January 9, 2005 | The Washington Times

Jihadists and the Big Lie

As soon as the news of the killer tsunami aired, and the estimated fatalities started to escalate, most of the world reacted with sorrow and kindness.The reaction of jihadists and the clerics of radical Islam was something else altogether, but not unpredictable. Had the tsunami hit the West Coast of the United States or the Japanese islands, the official theological story would have been that Allah punished the infidels for their aggression in Iraq. Had the waves reached Iran's waterfront, the Salafi would have decreed that Shi'a apostates angered the divine. For each natural tragedy, the central madrassas produce an acceptable story. So, when the tsunami washed out tens of thousands of lives in two continents and five countries, the jihadists were ready: Step one: Determine who was killed and where. How many Muslims, how many Hindus, Buddhists, Christians, Sinhalese and others? Only one matter is relevant when mass death and suffering occur — the role of the infidels, especially the United States and its allies.

Step two: unleash global Muslim frustration against the West. In the first hours after the tsunami's deadly ravages, the chat-rooms of al Ansar were crowded with Mujahideen inquiring about the supreme version of the cataclysm. A (self- declared) sheikh stated that “Muslims have been killed by the thousands in Aceh province of Indonesia because of Kufr — action by infidels.” Web-based broadcasts blasted President Bush and Prime Minister Tony Blair for “not doing enough to help Muslims [sic] victims, just because they were Muslims.” Amazingly, a media storm in the West followed the first allegations on the jihadist networks, accusing the United States and Britain of failing the Muslim world. A former U.S. diplomat and a prominent American scholar wrote in the New York Times that this was a “grave miscalculation by President Bush, at a time he is suffering another disaster in Iraq.”

The intellectual elite on both sides of the Atlantic seemed to care less about the actual response in the Indian Ocean and more about mobilizing against the coalition that unsettled a dictator in Iraq. But more dangerously, they played into the hands of the jihadists, who they essentially handed the political battle of the tsunami. Indeed, many in the Muslim world started to wonder if they were being purposefully forced to suffer.

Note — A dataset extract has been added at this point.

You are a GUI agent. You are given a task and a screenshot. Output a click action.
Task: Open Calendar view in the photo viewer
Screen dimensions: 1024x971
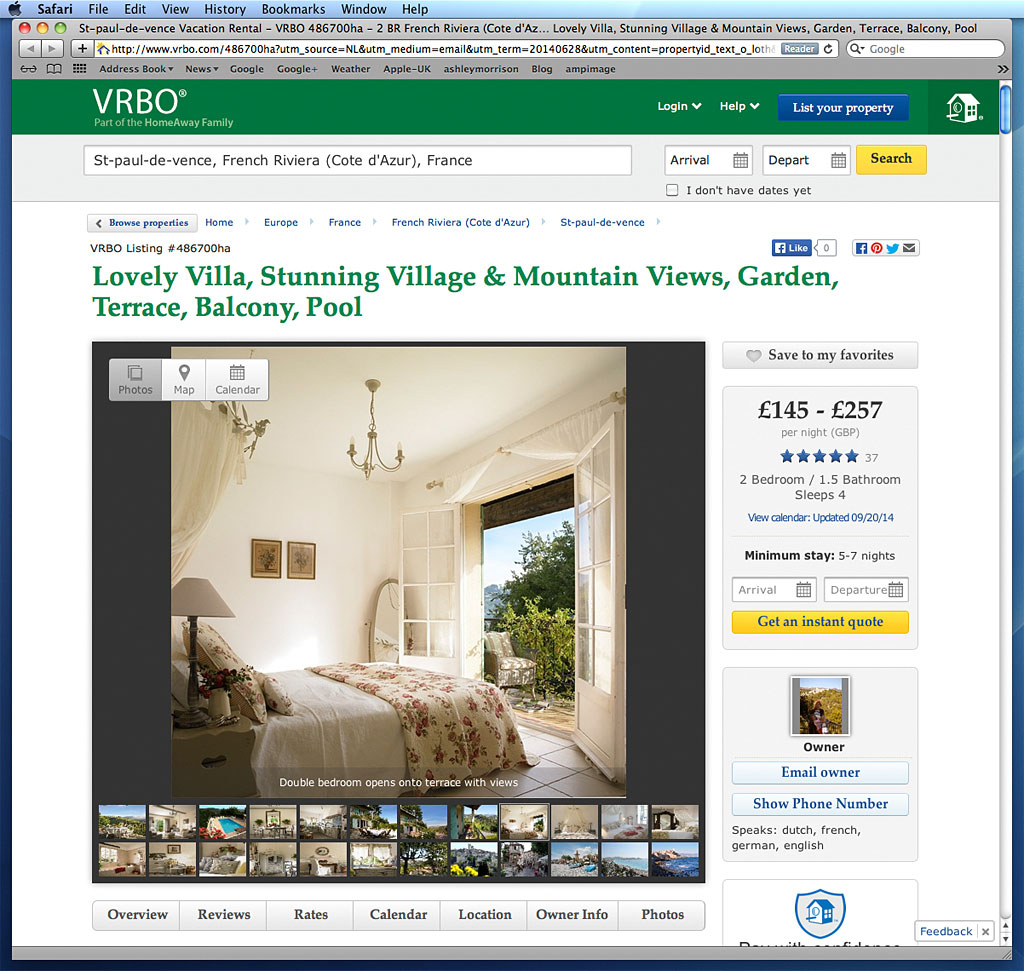237,380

The jihadist propagandists pushed the story further.On the Muntada al Ansar Web site, which posts information on al Qaeda and the Zarqawi beheadings, this appeared on Sunday, Jan. 2: It is all about the U.S. base of Diego Garcia in the Indian Ocean! Ironically, I had asked myself the same question. What had happened to this strategic base situated between the India's southern islands and Somalia? “Diego Garcia was leveled by the waves of Allah,” wrote Qatil Qateel, the Arabic name under which the site posted the bulletin. He added: “This was the base that launched the B52 against Afghanistan and Iraq, and where many fighters were jailed. It is where the Kurds were trained. It is the biggest American base ever.”

The Ansar Web site posted detailed maps of the U.S. base, analyzed its geopolitical importance and displayed messages allegedly sent by American soldiers. The bulletin said that “from inside sources — i.e, infiltrations — we know what has happened there.” The jihadist version summarizes this way: Diego Garcia is a nuclear base critical for U.S. defense systems. America's scientific centers knew about the tsunami's projected effects, but Washington wanted to protect the base at the expense of warning Muslims. “They had to use their power to evacuate the main installations and prisoners,” claimed one Web post.

And while this jihadist takeover of the tsunami disaster story continues, another charge is in the making. Al-Arabiya TV threw the first stone when it reported that nuclear blasts in the Indian Ocean could be behind the natural cataclysm. The Ansar chat-rooms went further: “The Kuffars (infidels) are using underwater nuclear blasts to provoke Tsunamis against the Muslim Ummah.”

The jihadist imagination is hoping to count the tsunami's victims on Osama bin Laden's list of Muslim lives to avenge. Recently, as the relief effort has picked up, a very different picture has been broadcast around the world. As images of American helicopters picking up the wounded and U.S. Marines cradling children reach viewers, many Muslims are turning against the extremists in their midst: “Where are al Qaida and its millions of dollars,” asked voices on Internet forums. “Why didn't Saudi Arabia pledge billions of its petrol-dollars to help fellow Muslims,” said others. The jihadist version of events, which was used by scores of intellectual voices in the West, has not been so thoroughly embraced by the survivors and their societies.

In Fallujah, Zarqawi's Salafists kill the Marines, but in Aceh, the Marines save the lives of Muslims. The tsunami tragedy, a wrath of nature, reminded all humanity that unity, solidarity and peace are the real responses to planetary challenges. The Jihadists cannot and will not accept this lesson. The world they want is one of hatred and division.